Data for locating words and elements:
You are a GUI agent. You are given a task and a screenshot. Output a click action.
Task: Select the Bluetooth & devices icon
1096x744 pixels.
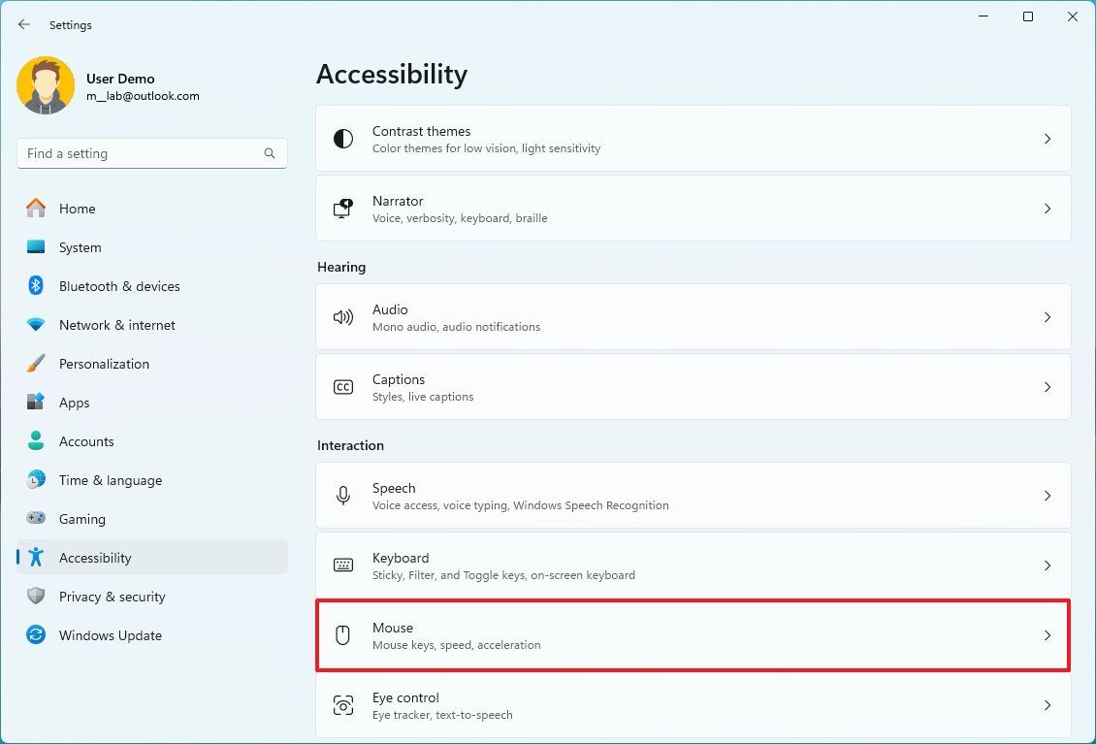(35, 286)
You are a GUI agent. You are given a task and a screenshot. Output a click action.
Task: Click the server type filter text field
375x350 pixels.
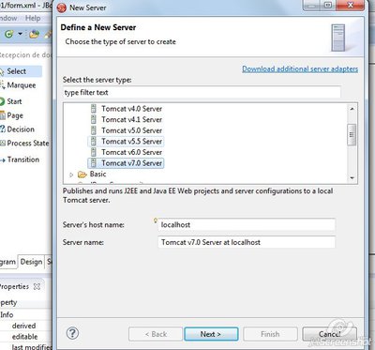tap(202, 93)
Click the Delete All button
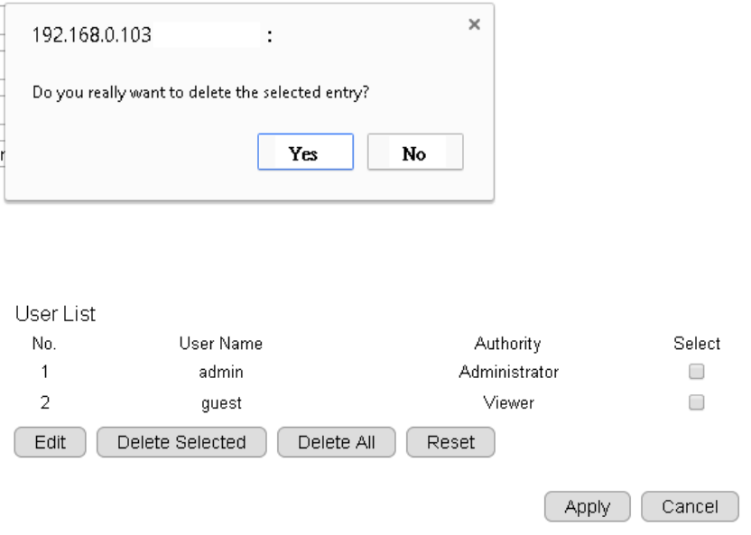 pyautogui.click(x=338, y=442)
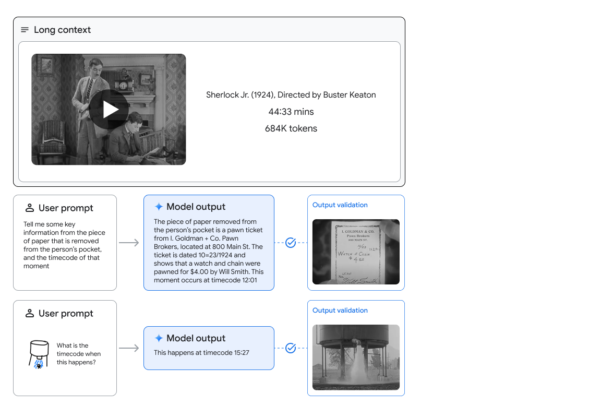Screen dimensions: 601x405
Task: Select the Gemini sparkle icon on first Model output
Action: [x=158, y=207]
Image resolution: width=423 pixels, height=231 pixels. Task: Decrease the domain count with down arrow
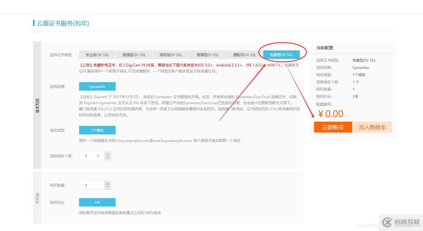pos(107,158)
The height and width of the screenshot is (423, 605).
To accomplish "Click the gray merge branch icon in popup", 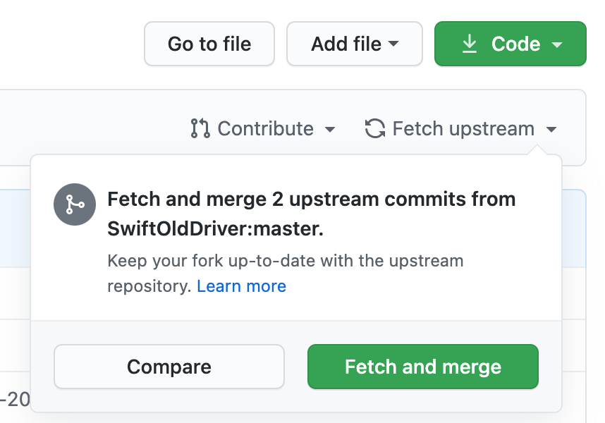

* _Work to do_
Copy all of the entries above word for word, leaving out the pictures.

* _Result of the task_
You are a GUI agent. You are given a task and a screenshot. Output a click action.
Task: Select the Bluetooth & devices icon
1096x744 pixels.
(35, 286)
You are a GUI agent. You are given a task and a screenshot. Output a click action.
Task: Click the server type filter text field
375x350 pixels.
tap(202, 93)
Click the Delete All button
 pyautogui.click(x=338, y=442)
Screen dimensions: 601x405
Task: Select the Gemini sparkle icon on first Model output
Action: [x=158, y=207]
Image resolution: width=423 pixels, height=231 pixels. Task: Decrease the domain count with down arrow
pos(107,158)
The height and width of the screenshot is (423, 605).
To accomplish "Click the gray merge branch icon in popup", 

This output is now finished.